#### Work to be completed
Take the data from its first line. Print each line exactly until the line containing "09105153799 (163, 2109)" has been printed too.

#### Records supplied
-- Opening Marker --

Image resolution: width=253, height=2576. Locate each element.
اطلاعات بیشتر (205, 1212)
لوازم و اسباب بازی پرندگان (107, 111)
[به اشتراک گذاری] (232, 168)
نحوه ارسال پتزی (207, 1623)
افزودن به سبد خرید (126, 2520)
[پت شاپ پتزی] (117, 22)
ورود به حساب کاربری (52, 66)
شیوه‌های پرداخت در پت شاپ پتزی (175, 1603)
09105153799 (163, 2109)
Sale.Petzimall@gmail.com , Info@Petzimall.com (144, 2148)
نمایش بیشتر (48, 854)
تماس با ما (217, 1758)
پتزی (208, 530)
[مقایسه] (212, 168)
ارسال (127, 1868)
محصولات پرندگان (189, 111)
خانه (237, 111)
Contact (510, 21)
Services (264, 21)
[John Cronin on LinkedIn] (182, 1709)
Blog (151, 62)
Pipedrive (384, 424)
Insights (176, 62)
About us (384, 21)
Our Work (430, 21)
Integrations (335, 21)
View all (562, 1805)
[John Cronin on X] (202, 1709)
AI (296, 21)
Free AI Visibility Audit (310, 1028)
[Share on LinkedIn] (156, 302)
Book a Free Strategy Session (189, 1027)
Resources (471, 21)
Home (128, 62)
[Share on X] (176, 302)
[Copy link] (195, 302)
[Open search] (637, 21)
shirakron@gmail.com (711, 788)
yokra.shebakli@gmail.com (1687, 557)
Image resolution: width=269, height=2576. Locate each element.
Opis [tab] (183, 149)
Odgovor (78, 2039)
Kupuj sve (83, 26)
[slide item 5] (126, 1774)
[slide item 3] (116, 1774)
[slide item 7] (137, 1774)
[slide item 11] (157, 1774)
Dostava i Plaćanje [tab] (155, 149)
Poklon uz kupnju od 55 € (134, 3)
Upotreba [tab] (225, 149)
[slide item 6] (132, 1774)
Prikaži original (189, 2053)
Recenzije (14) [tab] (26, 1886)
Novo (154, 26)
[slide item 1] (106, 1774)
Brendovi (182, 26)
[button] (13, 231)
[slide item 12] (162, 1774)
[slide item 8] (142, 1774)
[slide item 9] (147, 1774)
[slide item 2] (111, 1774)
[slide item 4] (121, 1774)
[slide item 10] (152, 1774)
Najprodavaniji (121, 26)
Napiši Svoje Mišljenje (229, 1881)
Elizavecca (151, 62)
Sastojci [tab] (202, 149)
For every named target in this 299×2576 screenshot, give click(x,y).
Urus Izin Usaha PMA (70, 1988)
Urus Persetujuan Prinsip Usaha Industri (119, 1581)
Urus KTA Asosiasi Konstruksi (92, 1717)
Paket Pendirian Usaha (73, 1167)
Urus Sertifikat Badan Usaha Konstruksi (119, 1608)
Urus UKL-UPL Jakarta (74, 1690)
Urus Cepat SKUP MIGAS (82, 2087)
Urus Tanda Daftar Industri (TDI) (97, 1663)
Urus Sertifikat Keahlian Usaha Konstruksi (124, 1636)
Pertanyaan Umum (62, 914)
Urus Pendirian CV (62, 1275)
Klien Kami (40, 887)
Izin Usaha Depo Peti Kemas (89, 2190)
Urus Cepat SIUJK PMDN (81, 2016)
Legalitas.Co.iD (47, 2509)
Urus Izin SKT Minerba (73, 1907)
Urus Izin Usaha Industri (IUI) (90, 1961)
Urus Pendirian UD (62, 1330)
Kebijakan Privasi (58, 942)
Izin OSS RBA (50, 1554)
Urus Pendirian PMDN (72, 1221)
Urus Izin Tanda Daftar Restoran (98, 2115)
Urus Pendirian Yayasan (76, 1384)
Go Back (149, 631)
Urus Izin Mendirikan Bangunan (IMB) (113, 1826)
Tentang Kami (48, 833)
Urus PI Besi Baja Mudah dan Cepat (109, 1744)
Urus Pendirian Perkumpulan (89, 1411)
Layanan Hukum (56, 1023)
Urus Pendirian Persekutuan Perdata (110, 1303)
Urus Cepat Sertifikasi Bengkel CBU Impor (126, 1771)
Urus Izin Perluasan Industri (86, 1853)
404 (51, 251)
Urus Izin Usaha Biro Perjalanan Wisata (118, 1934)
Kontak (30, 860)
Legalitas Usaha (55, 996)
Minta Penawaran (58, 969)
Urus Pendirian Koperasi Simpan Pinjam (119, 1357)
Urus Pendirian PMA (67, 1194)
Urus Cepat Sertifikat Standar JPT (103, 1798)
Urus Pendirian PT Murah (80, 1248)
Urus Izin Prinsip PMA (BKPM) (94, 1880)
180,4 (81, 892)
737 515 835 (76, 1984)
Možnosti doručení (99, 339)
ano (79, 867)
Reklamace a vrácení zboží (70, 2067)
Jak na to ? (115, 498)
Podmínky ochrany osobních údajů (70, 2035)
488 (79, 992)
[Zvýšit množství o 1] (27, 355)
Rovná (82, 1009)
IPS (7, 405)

-- Closing Marker --

#### Result of the exercise
Image resolution: width=253, height=2576. Locate each element.
اطلاعات بیشتر (205, 1212)
لوازم و اسباب بازی پرندگان (107, 111)
[به اشتراک گذاری] (232, 168)
نحوه ارسال پتزی (207, 1623)
افزودن به سبد خرید (126, 2520)
[پت شاپ پتزی] (117, 22)
ورود به حساب کاربری (52, 66)
شیوه‌های پرداخت در پت شاپ پتزی (175, 1603)
09105153799 (163, 2109)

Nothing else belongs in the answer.